I think that I wrote a strong personal statement, though there were things I missed out that I shouldn't have (like Kangaroo certificates etc.), but it still got me into the most competitive Computer Science course in the country (Imperial - 5% acceptance rate) so I don't think it was my personal statement that meant that I got rejected.
Admissions test - TMUA
On the day of my admissions test, there were like 7 other admissions tests taking place in the same room and the start and end timings were presented in a tabular format at the front of the room. My seat was at the back of the room and at the start of the test, for the first paper, I looked at the wrong row, which meant that the actual end time was 15 minutes before the end timing that I saw. I was working through the paper extremely quickly and saw that I had barely used any of my time so when it came to the questions in the middle, I began to work through it more slowly so that I wouldn't make any careless mistakes. I finished the paper in what I thought was good time - I had 17 minutes left before what I thought was the end time (two minutes before the actual end time), at which point I thought I should slowly start to shade in the lozenges on my answer sheet. Two minutes later, I got told to put my pencil down and I was in complete shock and I was panicking. I only managed to shade 9 out of 20 lozenges on my answer sheet for the first paper and it was at that point I knew that I wasn't going to get in. There was another paper as well, but that is the one that I always perform poorly on (which is unusual because people usually perform better on the second paper) and so I knew that I was going to be rejected. I sat there contemplating at the start of the second paper for 20 minutes as to whether there was any point in me writing anything on the paper since I knew that I was going to be rejected but I worked through it because you never know.
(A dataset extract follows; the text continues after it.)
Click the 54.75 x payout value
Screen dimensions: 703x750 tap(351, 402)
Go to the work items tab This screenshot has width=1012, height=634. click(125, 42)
Conclusions to take from my experience:
1) Grades don't mean everything - Someone might have top top grades but in the grand scheme of things, that doesn't mean anything as there will be several hundreds, if not thousands of people, applying for the same course with the same grades as you or better grades than you. It helps to some extent obviously but by no means is it the be all and end all.
2) Smash your admissions test - Now I had decent grades and my personal statement wasn't so bad that it meant that I got rejected. It was definitely the admissions test so if you are set on going to Oxford, SMASH YOUR ADMISSIONS TEST AND IT WILL MAKE UP FOR MEDIUM GCSE RESULTS.
3) Oxford isn't the be all and end all. Life doesn't just stop there. It's good to have aspirations that you want to go to Oxford but you also have 4 other options on your UCAS form that you can fill with other excellent institutions. The Oxford environment isn't for everyone and the people who get selected to go there quickly realise how work-intensive it is. If you think getting in is the hard bit, I agree but by no means is it a cakewalk once you get in.
4) Make sure you look at the right timing for your admissions test 😂😂 and make sure you start preparing in advance for your test and for your interview.
Now, obviously I'm disappointed that I didn't get into Cambridge and that I met my fate of rejection because it would have been nice to have gotten all 5 offers (I have offers from Edinburgh, Manchester and Imperial, Cambridge rejection so just waiting on Durham now) but I think Imperial is the better fit anyway for me so I would have chosen Imperial anyway.
Good luck, my friend! I hope you get there!